Les médias canadiens semblent avoir bien du mal avec le verbe escalader. Le conflit entre l’Iran et Israël en est une belle preuve. Certains scribes se demandent si cette guerre va « escalader », si l’État hébreu va « escalader » ses attaques contre la république islamique.

Toute personne qui maitrise un tant soit peu le français se rend bien compte qu’il y a ici une dégringolade du français, et non une escalade…

Dans mes jeunes années à Radio-Canada, un reporter disait que les postiers allaient « escalader » les moyens de pression.

Bref, encore une petite incursion de l’anglais dans nos terres. En anglais, escalate signifie qu’une chose augmente en intensité.

Définitions

Le Larousse est clair : « Gravir quelque chose avec effort, par ses propres moyens, pour atteindre le sommet ou passer par-dessus : Escalader un talus. »
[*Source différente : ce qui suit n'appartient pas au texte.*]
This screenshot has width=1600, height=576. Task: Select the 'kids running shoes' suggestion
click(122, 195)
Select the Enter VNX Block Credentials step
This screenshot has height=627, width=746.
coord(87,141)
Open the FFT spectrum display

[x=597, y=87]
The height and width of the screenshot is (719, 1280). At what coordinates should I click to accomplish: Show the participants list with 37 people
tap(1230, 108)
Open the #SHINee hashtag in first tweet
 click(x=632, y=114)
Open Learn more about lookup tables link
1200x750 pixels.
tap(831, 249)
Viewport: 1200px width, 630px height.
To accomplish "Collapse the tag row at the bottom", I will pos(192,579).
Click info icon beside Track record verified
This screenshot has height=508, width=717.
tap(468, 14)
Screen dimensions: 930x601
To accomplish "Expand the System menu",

Donc, on escalade quelque chose, un obstacle, pour passer par-dessus. Il ne saurait être question de pousser un objet vers le haut. On passe par-dessus lui, on le gravit.

En conséquence, Israël ne peut pas « escalader » les attaques, il peut les intensifier. Le conflit peut s’étendre, prendre de l’ampleur.

Bromance

La rupture tonitruante entre le président états-unien et son ange de la mort, Elon Musk, met en évidence le terme bromance, largement utilisé dans les médias. Bien entendu, aucun effort de traduction, de ce côté-ci de l’Atlantique comme en Europe.

Il s’agit (d’un autre) mot-valise de l’anglais, issu de brother et de romance. Donc, une idylle entre frères, sans connotation sexuelle.

Le terme se voit dans d’autres sphères que la politique. Dans le merveilleux monde du tennis, on a évoqué une bromance entre Nick Kyrgios et Nolan Djokovic, lorsqu’ils se sont affrontés en finale de Winbledon. Les deux hommes se détestaient mais ont appris à se connaitre en s’affrontant pour le championnat.

Bromance n’est pas simple à traduire, car le français est moins friand de mots-valises que l’anglais. Les solutions suivantes sont néanmoins envisageables.

  • Amitié virile
  • Copinage
  • Belle amitié
  • Amitié fraternelle
  • Complicité fraternelle
  • Relation étroite

Malheureusement, notre paresse collective et la fascination envers l’anglais auront probablement le dessus sur toutes les suggestions, si créatives soient-elles.